Even though many of the girl groups did not set out to make political comments or songs, they were forced. A group of musicians, including Martha and The Vandellas, were performing in Detroit in 1967 when the riots broke.
To keep their audience informed, they broadcast what was going on outside. During their summer tour, there were riots in every city they visited. A few months after “Dancing in the Streets” was released, people discussed how the song was about social unrest.
Martha Reeves had no idea what she was singing about when she wrote the song. Her experiences inspired it in Rio during Carnival, and in New Orleans during Mardi Gras, she recalls in Women of Motown.
During the Motown period, Berry Gordy had his formula for a hit song. They became known as The Funk Brothers and comprised a superb collection of local jazz players (all men). Some of his songs were written in the first person and the present tense, and he persisted with them. An uncomplicated beat and melodic hook were the hallmarks of the Motown sound. On top of that, there was a lot of use of tambourine and call-and-response.

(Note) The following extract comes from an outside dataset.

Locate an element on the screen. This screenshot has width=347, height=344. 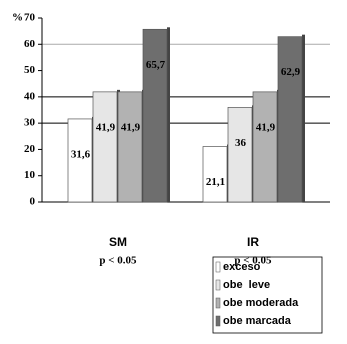
value-label: 31,6 is located at coordinates (81, 154).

Female ensembles rarely composed their songs, as did male groups of the era Whittell claims it was more like a Hollywood studio setup instead. There was a lot more to it than harmony and lyrics when it came to success.

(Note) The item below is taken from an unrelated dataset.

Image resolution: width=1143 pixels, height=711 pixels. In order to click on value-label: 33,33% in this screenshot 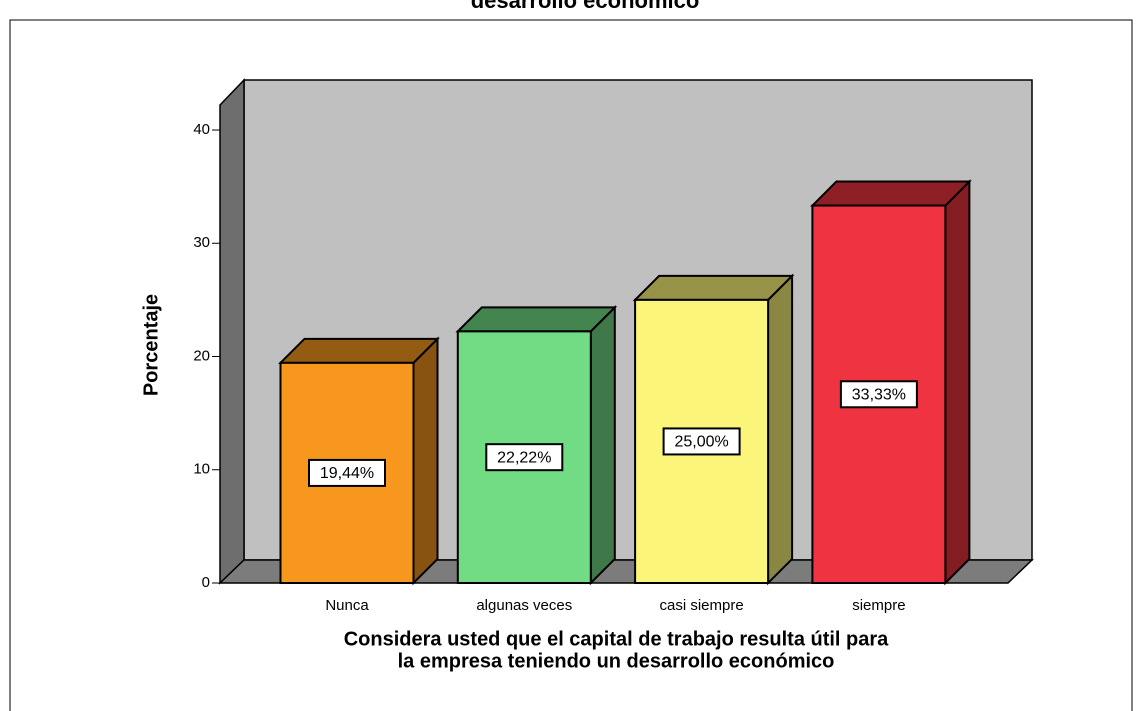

Was the whole performance—how they moved, how they dressed, how huge their hair was—that was the issue? The girls in Motown were taught how to walk and talk by finishing school teacher Maxine Powell. In his attempt to portray middle-class respectability, the girls enthusiastically accepted all of his efforts.

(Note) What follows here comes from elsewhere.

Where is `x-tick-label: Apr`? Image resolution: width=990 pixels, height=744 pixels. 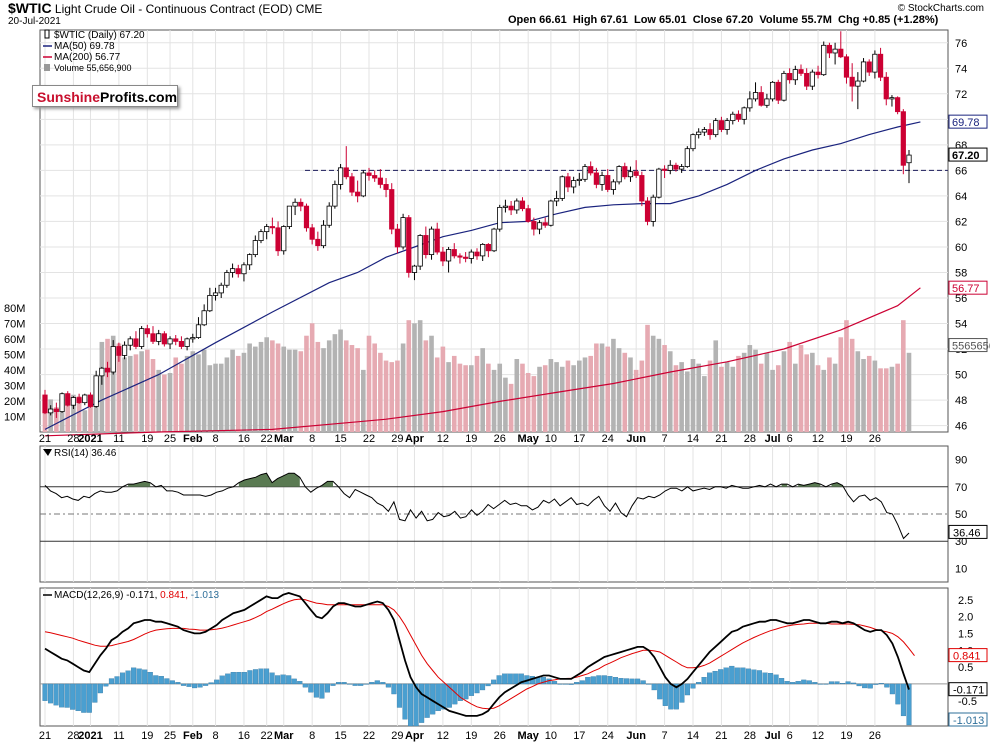 x-tick-label: Apr is located at coordinates (415, 439).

The Shangri-Las sang “Leader of the Pack,” a song about nice girls loving wicked boys outside Motown. At this time, they adopted a tough female persona by wearing spike heels and tight leather leggings to complement their delinquent themes. The Ronettes, biracial, were also known for their short skirts, thick eyeliner, and high-piled hairstyles.
Promoter men had final authority over the ensembles, and some musicians were exploited in what has become a tradition in the recording industry. In short, it was an evolution of sound.
End of an Era
As a result of the British Invasion, the female group craze began to wane in the late 1960. The Beatles, on the other hand, were enamored with American girl groups and even sang songs by them, such as “Please Mr. Postman,” “Baby It’s You,” and “Chains.”
When it came to American charts, only one lady group could compete with The Beatles: The Supremes, who continued to be famous even after Diana Ross had departed the group in the early 1970s.
Despite this, The Supremes don’t symbolize girl group culture in general. For example, “Where Did Our Love Go” and “Stop in the Name of Love” have more mature themes. The era may have ended but people still are very much interested in where the dreamgirls are now!
When The Shangri-Las sing about teenage drama in healing songs, this is a stark contrast. This is why The Supremes lasted longer than groups like Motown’s Marvelettes, Velvelettes, etc. It allowed them to adapt more smoothly into adulthood.
A generation of women had been accustomed to standing on stage and expressing their feelings when the women’s movement emerged in the late 1960s. In a time of cultural upheaval, girl groups enabled teenagers—of all races—to express their unique experiences during a time of change.